This record is a partial extract of the original cable. The full text of the original cable is not available.

UNCLAS SECTION 01 OF 02 ANKARA 002853

SIPDIS


STATE FOR EUR/SE, EUR/PCI, OES/PCI, OES/ETC, OES/SAT
PLEASE PASS USDA/FOREST SERVICE, EPA/OIA
ALSO FOR USAID/EE/EEST (CMITCHELL)


E.O.12958: N/A
TAGS: SENV TBIO TU
SUBJECT: TURKEY: ENVIRONMENTAL HIGHLIGHTS, APRIL 2003


REF: ANKARA 2287


(U) This is one of a series of cables providing updates on
environmental issues in Turkey. Below are topics covered in
this cable:


1. Update on merger of Environment and Forest ministries
2. Turkish scientists receive satellite data
3. Broad-based committee sets S&T priorities
4. Water basin management in Turkey
5. Lessons learned from water user associations
6. The chatter on WWF-Turkey
7. Ankara lawyers mark Earth Day
8. Turkey updates its flora database


--------------------------------------------- --
1. THE LATEST ON THE MERGER OF MINISTRIES. On 5/1,
Parliament began consideration of a proposal to merge the
Ministry of Environment (MOE) into the Ministry of Forestry
(MOF). The MOE expects Parliament's expeditious approval.
By one estimate, the merger would take place within two
weeks. With a merger expected to displace the current
Environment Minister Kursad Tuzman, MOE Undersecretary Hasan
Sarikaya may represent the MOE at the Kiev Environment for
Europe Ministerial.


2. SCIENTISTS TAPS INTO DATA FROM TWO SATELLITES. Following
an agreement between the Scientific and Technical Research
Council of Turkey (TUBITAK) and the European Space Agency
(ESA), ESA satellite data became available to Turkish
scientists in April. The data from two satellites -- ERS
and ENVISAT -- will be used for geological, seismological
and archeological studies; monitoring pollution, environment
and land use; and scientific preparation for the Global
Monitoring of Environment and Security.


3. BROAD-BASED COMMITTEE SETS S&T PRIORITIES. The 65-person
Steering Committee of TUBITAK's "Vision 2023," the strategic
document that will define S&T goals and priorities for the
country's second hundred years, recently determined that
priority S&T polices and practices will focus on increasing
Turkey's competitiveness in the global market, developing
S&T and innovation talent, promoting environmental
sensitivity and energy efficiency, and improving quality of
life.

• Collected material:
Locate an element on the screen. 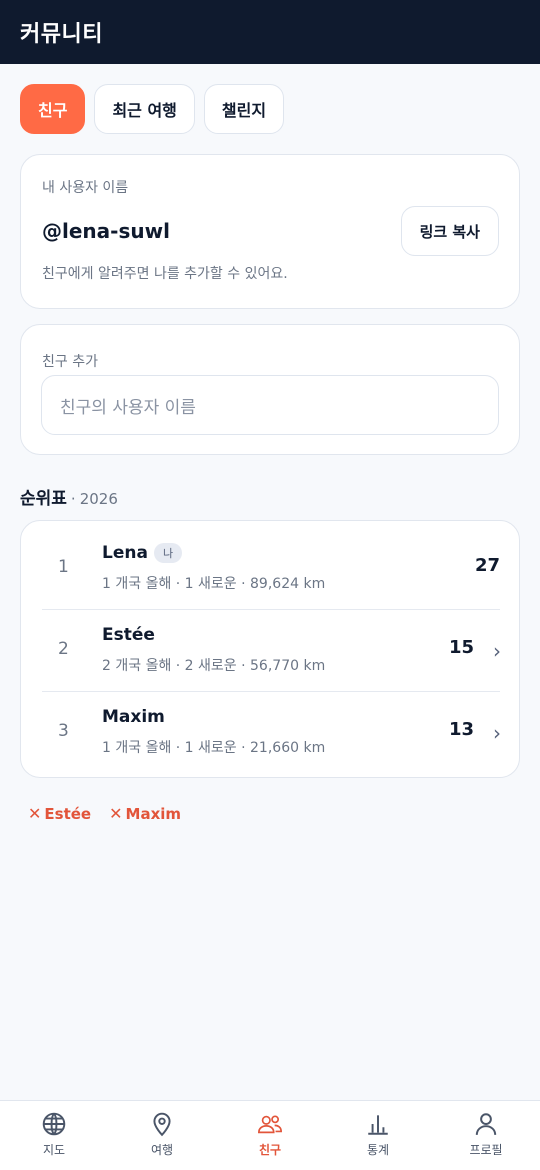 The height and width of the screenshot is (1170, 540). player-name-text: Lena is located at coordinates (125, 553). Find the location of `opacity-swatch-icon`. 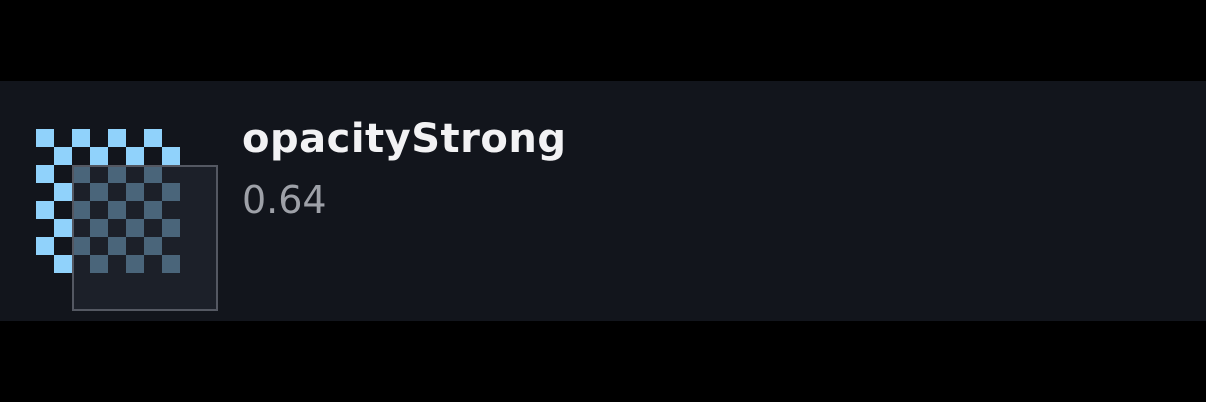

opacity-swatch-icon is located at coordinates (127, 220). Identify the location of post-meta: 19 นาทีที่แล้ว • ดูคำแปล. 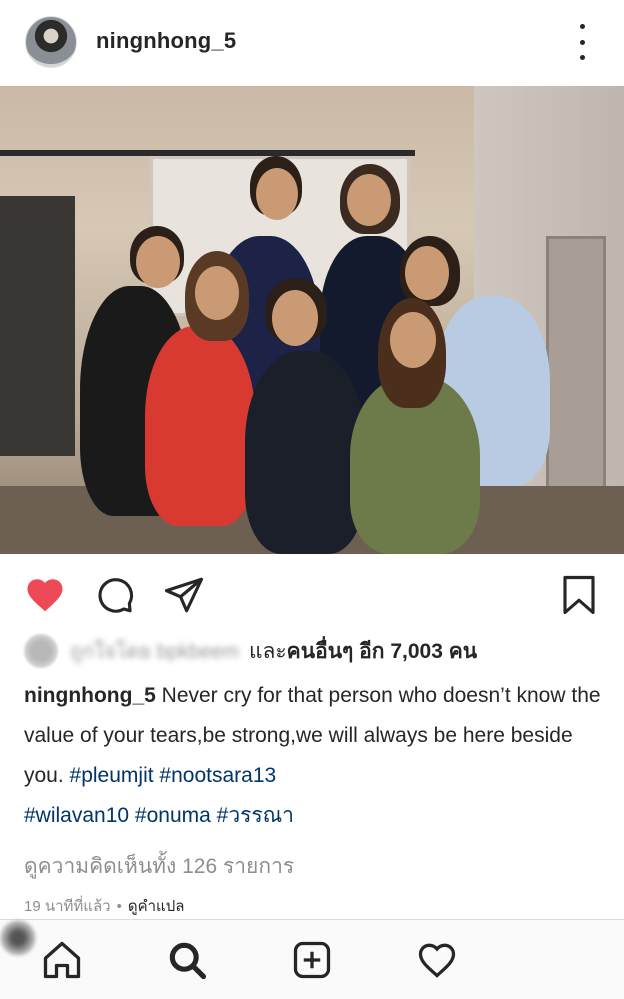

• Task to complete:
In the April 2003 environmental highlights cable, why might MOE Undersecretary Hasan Sarikaya represent the Ministry of Environment at the Kiev Environment for Europe Ministerial?

• Exercise result:
The planned merger of the Ministry of Environment into the Ministry of Forestry is expected to displace the current Environment Minister, Kursad Tuzman. Parliament began considering the merger on 5/1, and one estimate put it within two weeks. With the minister likely out of his post, Sarikaya may represent the MOE instead.